Там недоставало народных школ и учителей, но их роль выполняли политические ссыльные, которыми департамент полиции старательно наполнял самые глухие и гиблые места этого обширного края. И эти политические ссыльные обучали и воспитывали целые поколения сибирских детей и сибирской молодежи. Эти импровизированные учителя проделали также в Сибири огромную культурную работу. Они принесли с собою не только знание, но новую мораль, новые возвышенные идеалы. С течением времени мало-мальски зажиточные сибиряки стали посылать своих детей в гимназии, а затем и в высшие учебные заведения – в Казань, Москву, Петербург.
И эта молодежь возвращалась на свою родину, обогащенная знаниями и окрыленная желанием бороться за освобождение "их" Сибири от ее унизительного и нестерпимого положения.
Тот факт, что правительство относилось к Сибири как к падчерице, вызывал у сибиряков резкую реакцию в виде ярко выраженного стремления добиться для своей родины широкой автономии.
Психология культурных сибиряков была приблизительно такая. Правительство игнорирует наши насущнейшие интересы и относится к нам с преступным пренебрежением, так вот мы ему покажем, что мы умеем отлично строить свою жизнь без него! Мы даже не хотим, чтобы эта злая наша мачеха – правительство – вообще вмешивалась в наши дела. Такие приблизительно мысли имел смелость высказывать в 60-х годах знаменитый сибиряк Григорий Николаевич Потанин, и за такие дерзостные пожелания он был приговорен к каторге, что создало ему славу и завоевало ему глубочайшую любовь среди широких слоев сибирского общества.
По отбытии срока каторги и после восстановления его во всех правах Потанин посвятил себя научным исследованиям и стал одним из известнейших русских этнографов и фольклористов, но сохранил верность идеалу своей юности и остался до конца дней своих страстным сибирским патриотом и горячим сторонником сибирской автономии (сибирского областничества).

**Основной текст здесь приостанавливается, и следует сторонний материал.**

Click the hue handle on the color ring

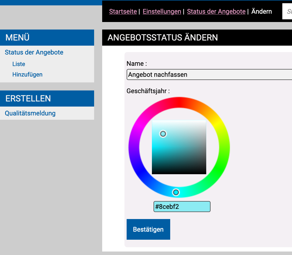click(x=176, y=192)

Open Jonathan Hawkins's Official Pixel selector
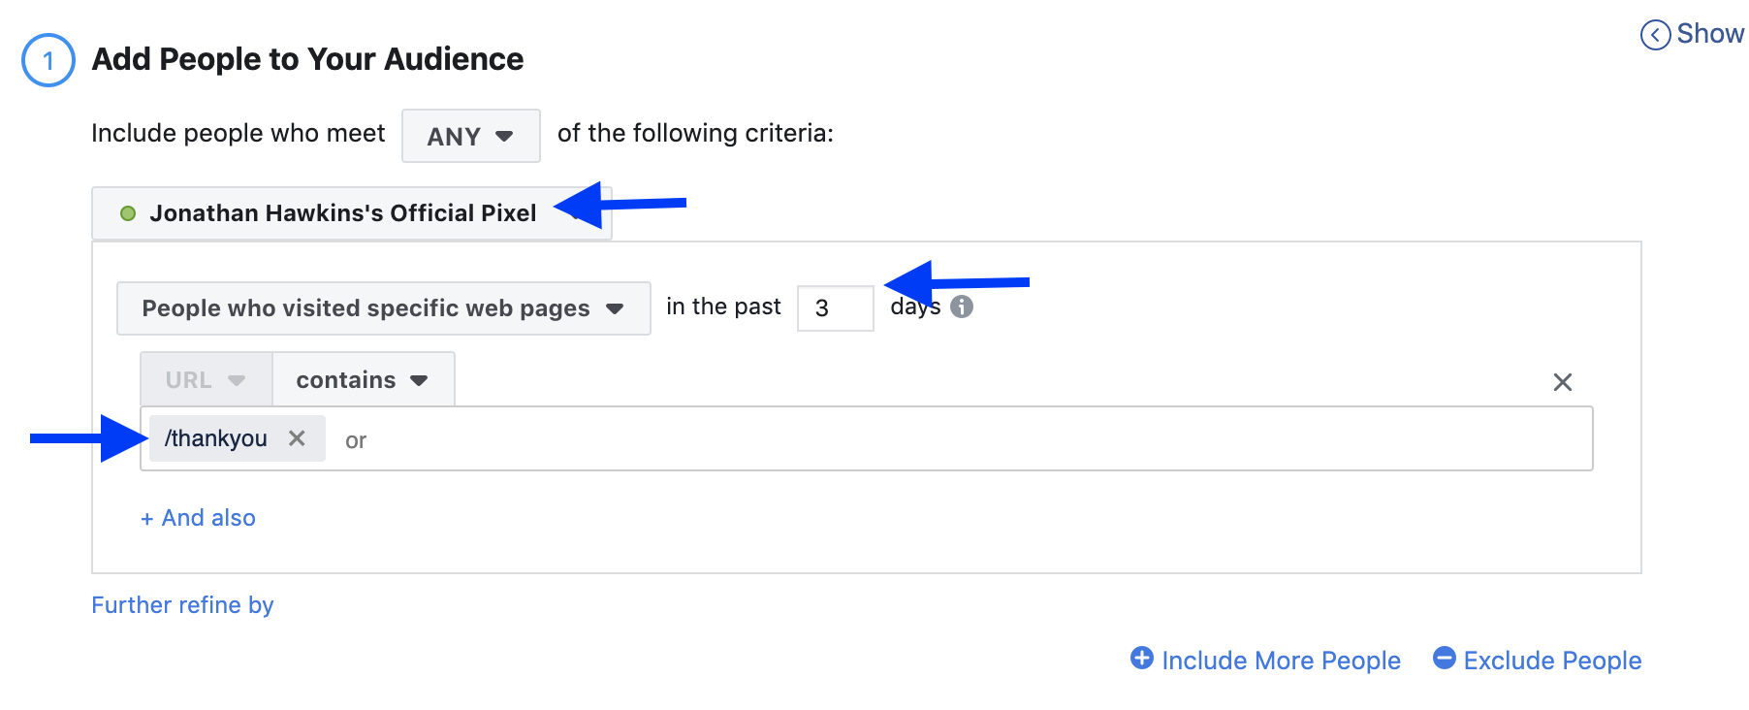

Его влияние на сибирское прогрессивное общество было огромно, а для радикально настроенной сибирской молодежи он слыл живым символом духовной независимости, чистейшего идеализма и жертвенной любви к Сибири.
В 80-х годах прошлого века перед Сибирью встал ряд весьма сложных экономических и социальных проблем. Дело в том, что российское крестьянство все больше страдало от безземелья. Миллионы пролетаризованных крестьян, наслышавшиеся о сибирских просторах, мечтали о переселении в Сибирь, чтобы там снова осесть на землю. Началась эта тяга на новые земли вскоре после крестьянской реформы, но правительство запрещало массовые переселения в Азиатскую Россию по политическим соображениям, в значительной степени под давлением помещиков, которым безземельные крестьяне были нужны как дешевая рабочая сила.
Но в начале 80-х годов крестьянское безземелье приняло такой угрожающий характер, что царское правительство вынуждено было открыть Сибирь для переселенцев, и в этот обширный, но малонаселенный край потянулись сотни, сотни тысяч крестьян из Украины и центральных русских губерний.
Это огромное переселенческое движение поставило на очередь целый ряд новых задач – экономических, социальных и культурных. Надо было отвести этой массе прибывавших крестьян подобающие участки земли, координируя интересы новоселов с интересами старожилов. Надо было организовать медицинскую санитарную помощь переселенцам. Нужно было перестроить всю сеть народных школ, необходимо было прокладывать новые дороги, как общего значения, так и местного, и т. д. Тогда сибирская общественность решила так или иначе принять участие в той огромной и тяжелой работе, которая совершалась на их глазах, тем более что правительственные учреждения не всегда с ней справлялись, как следует.
Переселенческим движением и сопряженными с ним экономическими и социальными вопросами заинтересовались сибирские отделы Русского географического общества. Выросшей в огромное общественное явление переселенческой проблеме стала уделять большое внимание русская прогрессивная повременная печать. Заодно она также заинтересовалась и общим положением Сибири.
Само собою разумеется, что и сибирская передовая общественность употребляла все усилия, чтобы ее голос был услышан и чтобы правительство наконец вспомнило о чисто сибирских нуждах и стало проводить в жизнь те реформы, которых Сибирь ждала так долго и никак не могла дождаться.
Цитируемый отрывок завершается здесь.